Where did everyone go?

It felt like a dream. Through the blur, I could make out a sea of people rushing towards me in slow motion. My eyes slowly closed, leaving me powerless to do anything to repel the relentless attack. Then the bang. My eyes flew open and my senses went on high alert as the hoard hit the side of the gate. This was no dream. Wide awake, I could see the struggle before me as commuters of all ages charged. Never mind that it was 8pm. Social status was a long forgotten concept as the great pile up at the License Office bus-stop clawed for single spaces in trotros headed towards the Tetteh Quarshie Interchange and beyond. Despite the rush, the traffic was at its slothful slowest.

It appears countless others, like me, leave their shopping till the Christmas deadline. In December 2009 I concluded that the strain of last minute shopping wasn’t worth it. Unsurprisingly, I found myself roaming through shops with nothing but a fair idea in my head of what to buy, and a wad of cash in my pocket. All over Accra, the likeminded were going up and down, doing brisk business, and making the traffic situation more maddening than we are used to.

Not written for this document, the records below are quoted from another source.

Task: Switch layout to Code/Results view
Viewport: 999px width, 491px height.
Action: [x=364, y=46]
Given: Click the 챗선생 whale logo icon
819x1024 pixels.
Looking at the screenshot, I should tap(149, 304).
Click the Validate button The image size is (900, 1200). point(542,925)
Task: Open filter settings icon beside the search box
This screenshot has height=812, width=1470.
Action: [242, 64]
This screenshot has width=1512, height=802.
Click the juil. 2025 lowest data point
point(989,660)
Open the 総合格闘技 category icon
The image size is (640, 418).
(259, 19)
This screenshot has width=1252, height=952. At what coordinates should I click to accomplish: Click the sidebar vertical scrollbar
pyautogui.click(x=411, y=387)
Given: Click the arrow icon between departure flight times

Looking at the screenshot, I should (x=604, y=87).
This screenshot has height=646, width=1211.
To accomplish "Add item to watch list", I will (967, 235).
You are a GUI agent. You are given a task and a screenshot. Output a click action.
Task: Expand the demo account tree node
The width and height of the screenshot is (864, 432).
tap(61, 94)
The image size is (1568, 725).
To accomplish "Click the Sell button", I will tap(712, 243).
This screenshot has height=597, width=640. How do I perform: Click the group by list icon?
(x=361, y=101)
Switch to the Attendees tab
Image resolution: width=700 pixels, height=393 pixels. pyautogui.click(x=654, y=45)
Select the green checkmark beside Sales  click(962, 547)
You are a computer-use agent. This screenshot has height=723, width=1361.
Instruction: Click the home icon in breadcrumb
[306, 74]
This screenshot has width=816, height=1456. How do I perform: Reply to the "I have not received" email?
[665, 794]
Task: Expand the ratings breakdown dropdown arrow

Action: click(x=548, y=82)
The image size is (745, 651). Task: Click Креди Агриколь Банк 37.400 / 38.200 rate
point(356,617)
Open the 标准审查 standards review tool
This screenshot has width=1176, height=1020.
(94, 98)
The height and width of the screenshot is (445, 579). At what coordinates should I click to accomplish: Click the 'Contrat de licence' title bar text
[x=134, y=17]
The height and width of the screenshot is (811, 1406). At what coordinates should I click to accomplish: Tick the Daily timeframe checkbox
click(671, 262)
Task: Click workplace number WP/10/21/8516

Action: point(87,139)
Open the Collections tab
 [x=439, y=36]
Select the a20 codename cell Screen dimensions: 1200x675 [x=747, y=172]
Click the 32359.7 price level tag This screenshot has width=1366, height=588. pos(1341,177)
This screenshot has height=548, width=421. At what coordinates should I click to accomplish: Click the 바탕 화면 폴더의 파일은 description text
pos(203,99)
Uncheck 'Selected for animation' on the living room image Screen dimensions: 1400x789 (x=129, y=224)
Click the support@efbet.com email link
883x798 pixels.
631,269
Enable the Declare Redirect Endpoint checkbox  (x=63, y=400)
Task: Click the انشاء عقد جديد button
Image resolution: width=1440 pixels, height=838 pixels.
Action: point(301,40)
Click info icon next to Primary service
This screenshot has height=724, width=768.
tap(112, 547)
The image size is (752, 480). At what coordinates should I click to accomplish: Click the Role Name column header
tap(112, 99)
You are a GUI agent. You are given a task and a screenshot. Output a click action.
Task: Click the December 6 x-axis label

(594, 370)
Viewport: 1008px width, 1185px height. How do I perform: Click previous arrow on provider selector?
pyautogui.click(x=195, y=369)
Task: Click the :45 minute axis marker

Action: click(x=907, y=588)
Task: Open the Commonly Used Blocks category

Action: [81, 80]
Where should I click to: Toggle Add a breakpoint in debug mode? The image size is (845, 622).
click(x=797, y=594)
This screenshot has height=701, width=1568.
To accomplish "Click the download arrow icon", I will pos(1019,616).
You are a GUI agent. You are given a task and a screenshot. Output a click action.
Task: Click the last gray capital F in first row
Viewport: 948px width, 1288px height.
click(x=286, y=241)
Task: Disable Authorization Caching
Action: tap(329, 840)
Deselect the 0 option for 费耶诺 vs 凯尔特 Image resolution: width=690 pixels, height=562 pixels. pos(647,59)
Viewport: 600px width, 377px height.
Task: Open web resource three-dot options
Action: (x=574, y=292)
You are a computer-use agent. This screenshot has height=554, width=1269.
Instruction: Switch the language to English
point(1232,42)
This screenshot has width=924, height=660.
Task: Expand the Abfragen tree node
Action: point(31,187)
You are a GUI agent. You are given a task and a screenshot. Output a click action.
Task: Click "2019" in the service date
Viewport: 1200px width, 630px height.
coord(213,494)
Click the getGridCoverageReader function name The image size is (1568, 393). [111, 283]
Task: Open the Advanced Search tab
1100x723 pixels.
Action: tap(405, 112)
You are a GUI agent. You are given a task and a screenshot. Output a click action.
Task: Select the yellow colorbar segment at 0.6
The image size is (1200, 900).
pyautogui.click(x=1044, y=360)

On December 23rd, I had to go to High Street. It was a thoroughly frustrating experience. Stepping up to a taxi in traffic opposite the Holy Spirit Cathedral, I opened the door and sat down. With the airs that come with sitting in an air-conditioned office, I muttered to the bored driver, “Barclays Bank”. He looked at me, almost pitifully, and shook his head. Was I the only stranger in Accra? Slowly, I got down in search of another. It would be an hour before anybody was mad enough to venture near that side of town.

When we got near Tudu I saw why. It was so choked with traders weaving through the gridlocked cars that you could almost hear the streets creaking. Women had wares on their heads, and the sound of honking and bells mixed into a cacophonous din that would send anyone rushing for a dose of Largactil. Around the law courts, the pot-bellied gentleman with an American accent – who I had allowed to join my taxi – dropped a fifty pesewa coin into my hand, slurred, “Cheers, man” behind him and was gone. Too tired to get angry at his miserly contribution, I just stewed in the traffic.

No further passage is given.